Specifications

29 Deploying VMware vCenter Site Recovery Manager with NetApp FAS/V-Series Storage Systems

9. If necessary and possible, isolate the primary site to prevent any conflicts if infrastructure services

should be reestablished without warning.

9 RESYNC AFTER RECOVERY

9.1 REQUIREMENTS AND ASSUMPTIONS

After a disaster has been overcome, it is usually necessary to return operations back to the primary site.

From a storage standpoint when considering the process of resyncing the environment back to the primary

site there are three high-level scenarios to consider:

A. Resyncing the environment if the primary storage has been recovered. This involves the use of the

SnapMirror resync process, which requires that the primary and DR NetApp volumes have a common

NetApp Snapshot copy that the SnapMirror software will recognize as a consistent point from which to

resync.

B. Resyncing the environment if the primary site storage was lost. In this case the primary storage might

have been destroyed, or a common Snapshot copy no longer exists between the primary and DR

volumes. This requires that the entire volume be initialized (a complete retransfer) back to the primary

site using the SnapMirror initialize function.

C. The third scenario is some combination of scenarios A and B, where loss of data might have occurred

for some of the volumes at the primary site, but not all of them. In this case either a SnapMirror resync

or SnapMirror initialize process would be done for each volume as appropriate.

The vSphere release of SRM provides no additional capability for automatic reversal and failback of storage

replication or virtual machines.

DR failback requires the same processes as DR failover, with the primary difference being that it occurs at a

preplanned time. To perform a proper, controlled failback, SRM should be used for failback by building

protection groups and recovery plans in the reverse order.

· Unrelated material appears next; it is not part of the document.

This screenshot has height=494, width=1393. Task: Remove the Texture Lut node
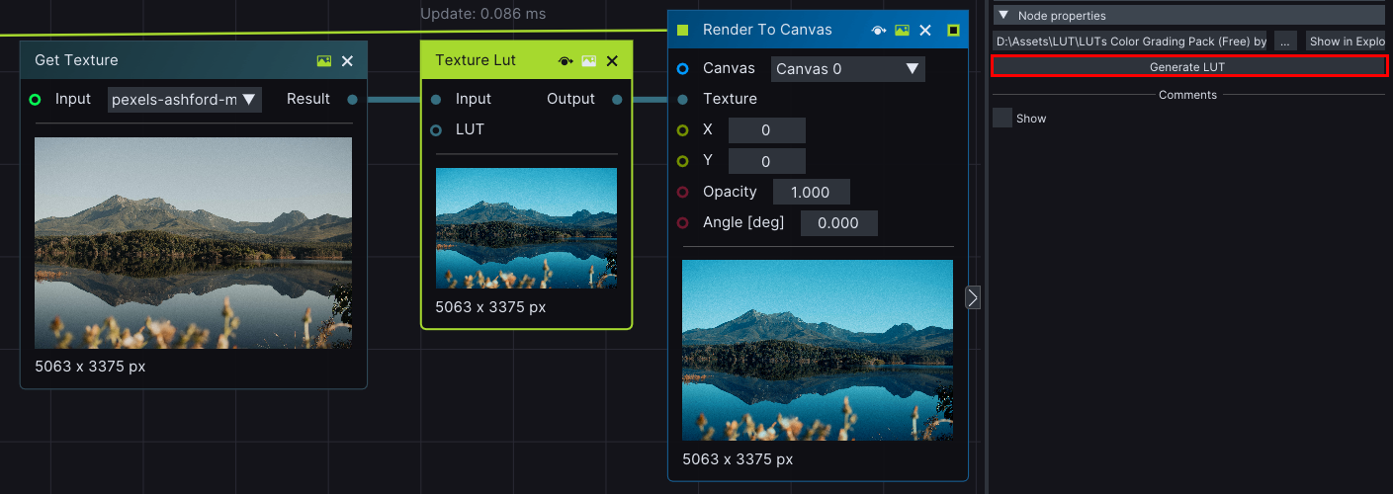[x=612, y=61]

This method of failback provides the following advantages over manual failback or scripted failback and

brute force startup of virtual machines, all of which are as equally critical to a successful failback as they

were to a successful failover:

• It’s supported by VMware.

• Provides failback testing.

• Supports all storage protocols on all platforms.

• Provides virtual machine reconfiguration on failback, such as changes in IP addresses.

• Supports VMs using multiple datastores.

Note: VMFS datastores get resignatured by SRM on failover. To avoid broken links to virtual disks in

multiple datastores VMs must be properly reconfigured by SRM on failback.

• Allows configuration of startup order of VMs so dependencies can be honored.

Resyncing after a disaster recovery requires the following processes:

1. Isolating the original environment prior to powering it on. This might be necessary to prevent outdated

virtual machines from starting on the network, or any other conflicts with the DR environment that might

occur (required only for scenario A).

2. Recovering and/or replacing the infrastructure at the primary site.

3. Reestablishing network connectivity between the sites.

4. Reversing the SnapMirror relationships (resync or initialize).

5. Building reverse SRM relationships.

6. Scheduling an outage to perform a controlled failover.

7. Running an SRM recovery plan in the opposite direction as was done in the disaster recovery.

8. Reestablishing normal operations. This involves reversing the SnapMirror and SRM relationships again

to establish the original primary-to-DR site replication and protection.